As humans, we have the ability to alter out behavioral responses based on internal beliefs and external instructions. When tapping your foot in time to music, for example, your brain has to quickly process that incoming sound and then use its internal knowledge to remember how the song goes.
In a recent study, a group of MIT neuroscientists successfully identified the strategy in which the brain employs to do this. The discovery was made by applying a dynamic systems analysis to learn the logic behind the evolution of activity within large populations of neurons. “The brain can combine internal and external cues to perform novel computations on the fly,” says Mehrdad Jazayeri, senior author of the study and the Robert A. Swanson Career Development Professor of Life Sciences. “What makes this remarkable is that we can make adjustments to our behavior at a much faster time scale that the brain’s hardware can change.”
Previous studies conducted by Jazayeri and colleagues revealed that the brain initiates the movement by changing the speed at which neural activity patterns evolve. They also found that the speed in which this is adjusted to is controlled by two factors within the brain: external sensory inputs and adjustments of the internal states relating to the corresponding task.

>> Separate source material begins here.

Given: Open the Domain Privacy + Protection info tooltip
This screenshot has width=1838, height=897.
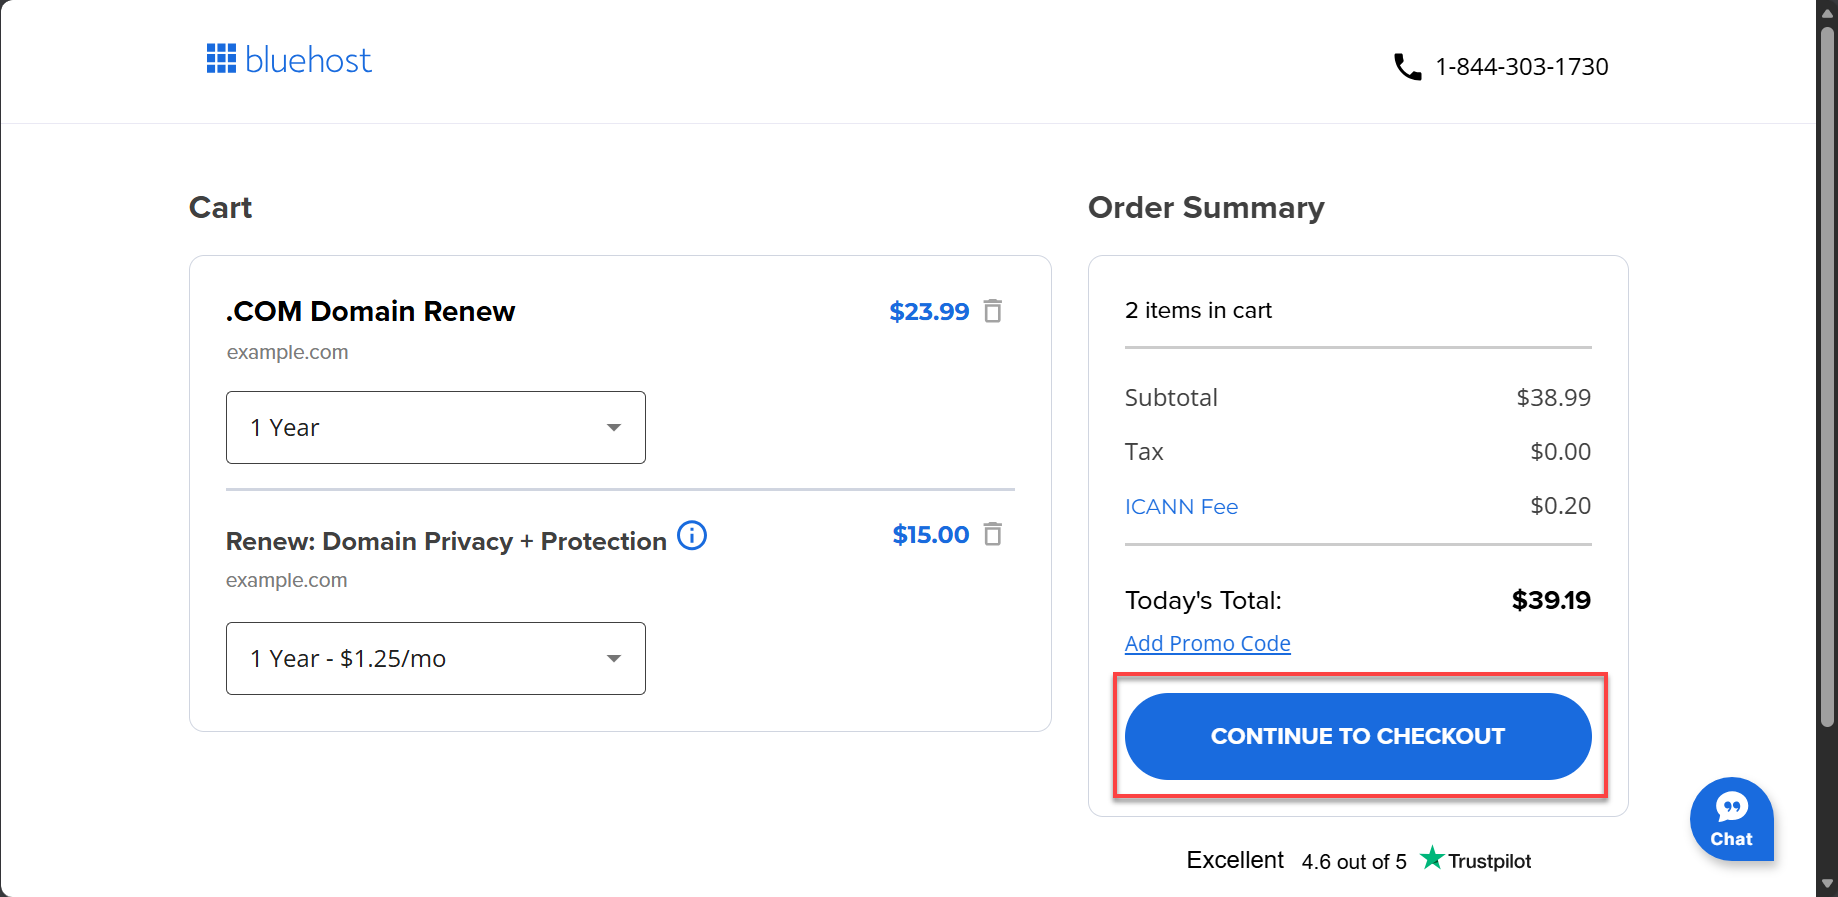Looking at the screenshot, I should 691,535.
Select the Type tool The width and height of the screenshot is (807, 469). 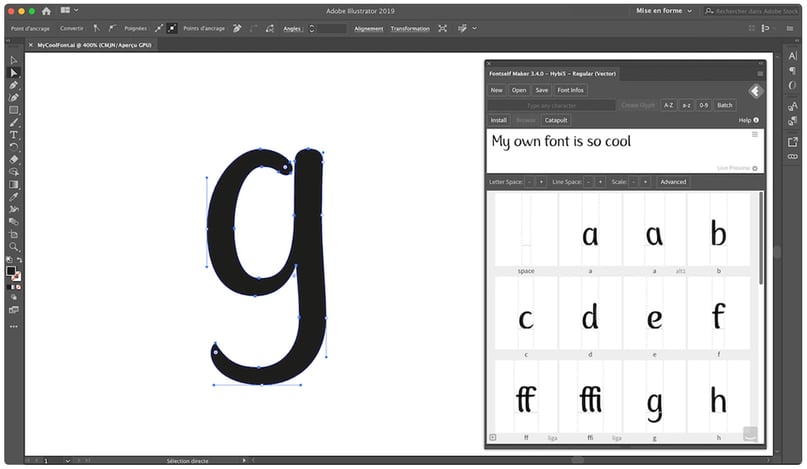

Cognitive flexibility is the ability to quickly adapt to new pieces of information. Neuroscientists are under the impression that this cognitive flexibility occurs within the brain’s higher cortical regions, yet very little is known about how it’s done. In a similar way to how switches and dials are able to change certain outputs on electrical circuits, the MIT team figured that the brain also transforms beliefs and instructions into internal states and inputs that control the way in which neural circuits behave.
To test this theory, the researchers performed a flexible timing task called “ready, set, go”, while recording the neural activity in the frontal cortex. The test involved the animal seeing two visual flashes – a “ready” and a “set” flash. These are separated by intervals of varying time, and sometime after “set”, the animal initiates a “go” movement. The aim for the animal is to initiate the movement that’s the same time or 1.5 times the length of the “ready-set” interval.
Completing the research enabled Jazayeri and his team to discover how the brain is able to adjust to various inputs and conditions experienced in the frontal cortex in order to flexibly control movement. Another success to come from the study was the development of new mathematical tools in which to analyze large amounts of data extracted from neuron readings.
The next mission for the researchers is to try and find out which part of the brain is sending the information to the frontal cortex. They would also like to discover what happens in these neurons when they have to learn a particular task quickly. “We haven’t connected all the dots from behavioral flexibility to neurobiological details. But what we have done is to establish an algorithmic understanding based on the mathematics of dynamical systems that serve as a bridge between behavior and neurobiology,” says Jazayeri.